Saudi Arabia: Economy contracts again in Q3 on worsening dynamics in the oil sector
December 31, 2017
The economy declined for a third consecutive quarter in Q3 as the oil sector continued to suffer from low oil production in compliance with OPEC’s oil-cap deal. Moreover, austerity measures adopted by the government in recent years to plug its large fiscal deficit continued to dampen overall economic activity. In year-on-year terms, GDP declined 0.4% in Q3, which was nevertheless an improvement over Q2’s 1.0% contraction.
The hydrocarbon sector continued to exert downward pressure on overall economic growth as output remained limited by the OPEC-dictated cuts per an agreement signed in November 2016. Moreover, oil prices traded at low levels for most of Q3. As a result, the oil sector contracted 4.1% annually in Q3 (Q2: -1.8% year-on-year), marking the sharpest fall since Q2 2013. While the OPEC decision to extend the deal to the end of 2018 will continue to put a dent in crude supply, the rise in oil prices as a consequence of a tighter oil market has the potential to boost the oil sector.
The recovery in the non-oil sector, however, gathered steam in Q3, propelled by strong global growth. Moreover, the non-oil sector benefited from less restrictive fiscal policy and brighter economic prospects for next year, which boosted business sentiment. Annual growth in the non-oil sector accelerated from 1.6% in Q2 to 2.7% in Q3. Among the main subcomponents, wholesale and retail trade rose at the fastest pace in nearly two years, while growth in financial and real estate services strengthened. The construction sector, which bore the brunt of fiscal austerity, remained the economy’s main weak spot and contracted for the seventh consecutive quarter.

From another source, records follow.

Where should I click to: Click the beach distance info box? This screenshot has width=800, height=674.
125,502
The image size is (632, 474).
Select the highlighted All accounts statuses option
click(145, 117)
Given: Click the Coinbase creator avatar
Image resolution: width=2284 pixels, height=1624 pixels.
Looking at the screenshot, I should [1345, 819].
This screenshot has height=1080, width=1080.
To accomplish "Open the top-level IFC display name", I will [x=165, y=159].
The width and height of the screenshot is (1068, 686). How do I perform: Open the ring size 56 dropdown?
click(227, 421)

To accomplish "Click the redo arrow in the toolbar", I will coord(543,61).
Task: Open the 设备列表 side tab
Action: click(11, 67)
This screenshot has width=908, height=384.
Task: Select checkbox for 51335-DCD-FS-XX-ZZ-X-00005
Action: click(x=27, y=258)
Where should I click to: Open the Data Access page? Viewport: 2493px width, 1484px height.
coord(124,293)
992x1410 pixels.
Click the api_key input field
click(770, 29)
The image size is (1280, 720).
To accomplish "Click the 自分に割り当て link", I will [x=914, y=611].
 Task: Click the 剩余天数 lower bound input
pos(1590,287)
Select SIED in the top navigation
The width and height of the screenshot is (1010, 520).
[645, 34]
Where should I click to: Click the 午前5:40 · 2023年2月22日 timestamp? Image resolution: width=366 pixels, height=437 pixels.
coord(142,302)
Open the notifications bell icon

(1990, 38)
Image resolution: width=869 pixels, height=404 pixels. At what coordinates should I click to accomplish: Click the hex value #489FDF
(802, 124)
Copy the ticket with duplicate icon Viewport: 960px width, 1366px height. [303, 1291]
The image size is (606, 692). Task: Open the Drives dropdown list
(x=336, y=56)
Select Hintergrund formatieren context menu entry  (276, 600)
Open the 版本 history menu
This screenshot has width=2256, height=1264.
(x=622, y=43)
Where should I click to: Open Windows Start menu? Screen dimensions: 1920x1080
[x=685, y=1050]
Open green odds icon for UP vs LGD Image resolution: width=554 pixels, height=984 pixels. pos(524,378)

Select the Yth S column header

The General Authority for Statistics presented its preliminary growth estimate for 2017. According to the report, a dismal performance in the oil and construction sectors led the economy to contract an estimated 0.7% in 2017, contrasting the 1.7% rise in 2016. That said, the economic performance deteriorated in most sectors. The silver lining was wholesale and retail trade following the government’s decision to reverse some austerity measures, such as salary cuts and benefits for public sector employees, in April.
The government presented its 2018 budget plan, the largest in Saudi Arabia’s history, on 19 December. The budget is intended to foster economic growth and continue with Crown Prince Mohammed bin Salman’s Saudi Vision 2030, which is aimed at diversifying the Kingdom's oil-dependent economy. The expansionary 2018 budget will amount to SAR 978 billion (USD 261 billion), an increase of 5.6% compared to the SAR 926 billion in the 2017 budget. The lion’s share of the increase will be earmarked for capital expenditure, which is set to increase 13.6%. Furthermore, the government will allocate SAR 133 billion through the Public Investment Fund (PIF) and National Development Funds (NDFs) in off-budget spending to finance mostly infrastructure and housing projects. The increase in the budget will be largely covered by rising revenues. In this regard, the 2018 budget includes the newly introduced value-added tax (VAT) of 5% for most goods and services, which came into effect on 1 January and is expected to increase tax collection by SAR 23 billion in 2018.
Despite the increase in revenues, the fiscal deficit is expected to reach SAR 195 billion (around 7.3% of GDP) in 2018. The budget deficit will be financed by the issuance of new debt and the reserves accumulated by the government. Moreover, the government announced that the objective to balance the budget has been pushed back from 2019 to 2023.
Saudi Arabia GDP Forecast
According to the 2018 budget unveiled in December 2017, the government expects the economy to expand 2.7% in 2018. FocusEconomics panelists are less optimistic and project GDP will rise 1.5% in 2018, which is down 0.2 percentage points from last month’s estimate. For 2019, panelists expect the economy to rise 2.3%.